I switched from blast to vsearch for the classifier and thought it would be much quicker thanks to the multithreading but was very disappointed to see that its is in fact much slower (from the ongoing run which has processed only 4k reads in >12h on 84 cpu). The cpus are 100% loaded but little output comes out.
I suspect that the database not being indexed, a lag time is lost for each new search over the quite large rrnDB database of 108986206 nt in 22351 seqs (rrnDB)
I found a thread discussing the recent addition of indexing for vsearch here.
Could it be that this is not yet implemented in the qiime2 wrapper (maybe because a number of bugs were reported in the thread) and could it please be considered if it answers my needs and is now stable and working well.
While using udb indexes can be faster, I think the major slowdown is another part of this command. --maxrejects 0
This sets how many target reads get aligned before vsearch gives up and reports no hits. Setting this to 0 means that the full database will be searched if a hit is not found.
This can slow things down a lot. The default is 32, but raising it to 100 or so is really reasonable, but also much faster. Searching the full database is just silly.
Maybe this should be exposed as a new parameter in the plugin!
Hacktoberfest is here, and there is an open issue!
This would be a good first issue, if you are interested!
It seems I keep stepping into shortcomings here
Your comments make perfect sense and I would love to contribute but my python is really too bad to risk this.
I hope someone else will be skilled enough and could also add the indexing as option for even more speed!
I was working with only 10% of my data and it was taking >30h with blast already and freezing miserably with vsearch for the reason you pointed to.
To be fair, you are using an extraordinarily large reference database, and also presumably long sequences:
Have you considered dereplicating or clustering your reference sequences into OTUs to reduce redundancy?
My previous recommendation that vsearch is faster than blast (due to multithreading) may be wrong in this case, since vsearch may not scale as well to longer sequences (since it is performing global rather than local alignment), so the advantage of parallelization is lost.
We will look into this, thanks for notifying us of this new feature in vsearch. Adding a new vsearch index type to QIIME 2 would not be a trivial task, however, so something we probably cannot tackle in time for this month’s release. However, the other features that @colinbrislawn linked to might be achievable, especially if someone wants to grab that issue in the spirit of Hacktoberfest. I promise it would be an easy one, even for someone without much python experience!
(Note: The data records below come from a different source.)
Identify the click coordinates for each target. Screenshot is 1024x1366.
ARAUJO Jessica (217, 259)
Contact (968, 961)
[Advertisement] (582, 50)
By contrast when I tried adding code to specify maxrejects with default to 100 in the different parts of the _vsearch code with inspiration from the maxaccept pieces of code, running led to error messages. Not so easy after all
Just FYI, I made these changes to the development source code yesterday, so with luck these new features will be added in the next release of QIIME 2, coming out at the end of this month.
maxrejects and maxhits and a couple other features are now exposed… but not the indexed database, which will have to wait for another day. That will take a bit more work and I’d like to see some benchmarks before taking the time to implement in q2-feature-classifier.
Thanks a lot Nicholas,
I will benchmark the sole vsearch command tonight with and without index (I will fix the maxreject to 4096 as in the indexing example I found) and will share here the two times. I will derive the indexed-db command from the one run by qiime, only changing the input database. this should hopefully run and give us a comparison on my big data
Here are the results of a veeeeery long job repeated both on fasta and udb and showing a zero improvement after indexing. This does not exclude some benefit in other setups of course.
So I will next time run against fasta but lower the --maxrejects to 100 or so to run this is hours rather than days.
Yeah, I have found that too. Given that vsearch indexing is often IO bound, the speedup from using an index is only really worth it if you have crazy IO and ram, and very few CPU threads. In my own testing, the index could be made right from the fna file faster than the UBD file could be loaded.
Have you dereplicated your dna-sequences.fasta file?